On February 18, 2025, the U.S. Court of Appeals for the Eighth Circuit—following up on its August 2024 unsigned order—resolved an expedited appeal concerning a district court injunction preventing the U.S. Department of Education from proceeding with implementation of its much-debated SAVE repayment plan. The opinion, which affirms the district court, calls into question the legality of not only the SAVE plan itself, but also existing income-contingent repayment (“ICR”) plans such as PAYE and REPAYE.

In a case filed by Republican state officials (the “States”), a federal judge in Missouri had previously concluded that the States were likely to prevail on their claim that the Department of Education exceeded its authority in creating the SAVE plan, and that the prospect of irreparable harm warranted an injunction prohibiting the Department from forgiving loans under the SAVE plan while the case was litigated. The Eighth Circuit entered an order continuing that stay pending appeal.

In addressing the States’ request for a more expansive injunction, the Eighth Circuit concluded that for the reasons set forth by the Supreme Court last year in Biden v. Nebraska, 600 U.S. —-, 143 S. Ct. 2355 (2023), at least the State of Missouri had standing to sue.

On the merits, the panel concluded in forceful terms that the States were likely to prevail, because “the Secretary [of Education] must design ICR plans leading to actual repayment of the loans,” but “has gone well beyond this authority by designing a plan where loans are largely forgiven rather than repaid.” More specifically, the statute authorizing ICR plans, 20 U.S.C. § 1087e(d)(1)(D)—unlike the provision authorizing income-based repayment (“IBR”)—does not overtly reference the availability of loan forgiveness, and thus “[a]s enacted by Congress, it is not a program that allows a borrower to evade full repayment because of his income.” The court opined: “We are hard-pressed to conclude that Congress, by directing the Secretary to enact a repayment plan with varying payments based on income over a period not

exceeding twenty-five years, believed it authorized the Secretary to wipe out any remaining principal or interest of any borrower in as few as ten years of low or no payments.” And citing the “major questions” doctrine, the panel observed that the Secretary’s position would “establish ICR plans as a nearly limitless power to transform federal loans into grants by virtue of modifying payment thresholds and forgiveness timelines,” carrying “an even greater economic impact than the sweeping loan forgiveness program attempted through the HEROES Act[.]”

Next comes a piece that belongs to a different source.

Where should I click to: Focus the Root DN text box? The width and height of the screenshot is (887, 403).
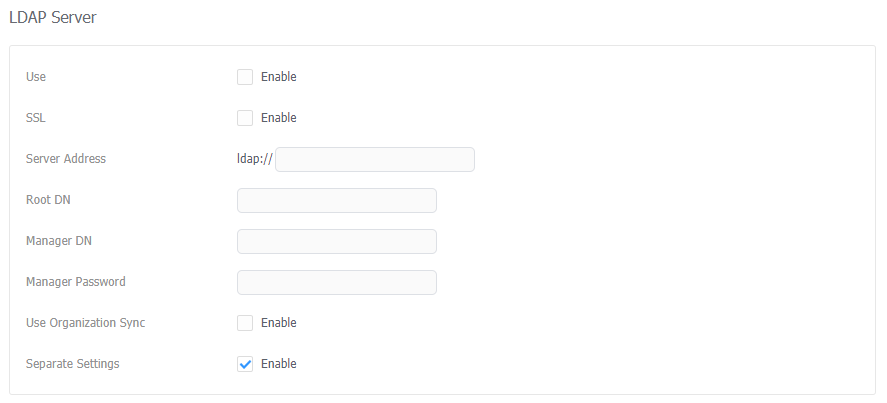[336, 200]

Finding that other key factors—irreparable harm, balance of the equities, and public interest—also favored an injunction, the court concluded that the SAVE plan’s loan forgiveness provisions cannot be readily severed from the rule as a whole because “there is strong evidence the regulation would not have been promulgated in the absence of a forgiveness provision.” The panel thus expanded the district court’s injunction to enjoin the entire proposed rule (essentially pausing implementation of any element of the SAVE plan). Further, although the Biden Administration had previously “resuscitated” a preceding ICR plan, REPAYE, for purposes of gap-filling while the SAVE plan was under legal consideration, the Eighth Circuit found that REPAYE, too, “suffers from the same legal errors” as the SAVE plan, and thus enjoined loan forgiveness (not repayment) under REPAYE as well.

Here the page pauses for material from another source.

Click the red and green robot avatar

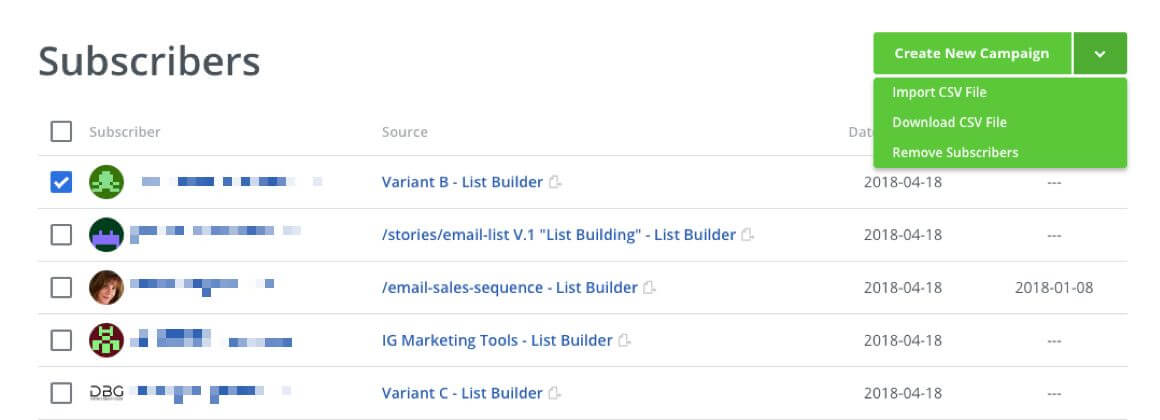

Where this leaves federal student borrowers with prior eligibility for income-contingent repayment is unclear. The Trump Administration’s pick for Secretary of Education, Linda McMahon, is expected to receive a vote before the Senate this week, at which point the Department may begin reassessing its portfolio of repayment options, including REPAYE and its predecessor, PAYE. To the extent the Trump Administration continues to offer REPAYE—itself no sure thing—that might be subject to challenge on grounds that the potentially unlawful forgiveness portions of REPAYE, like SAVE, cannot be severed from its repayment provisions, which would render that plan unavailable as well. For now, this case will return to the district court for further proceedings.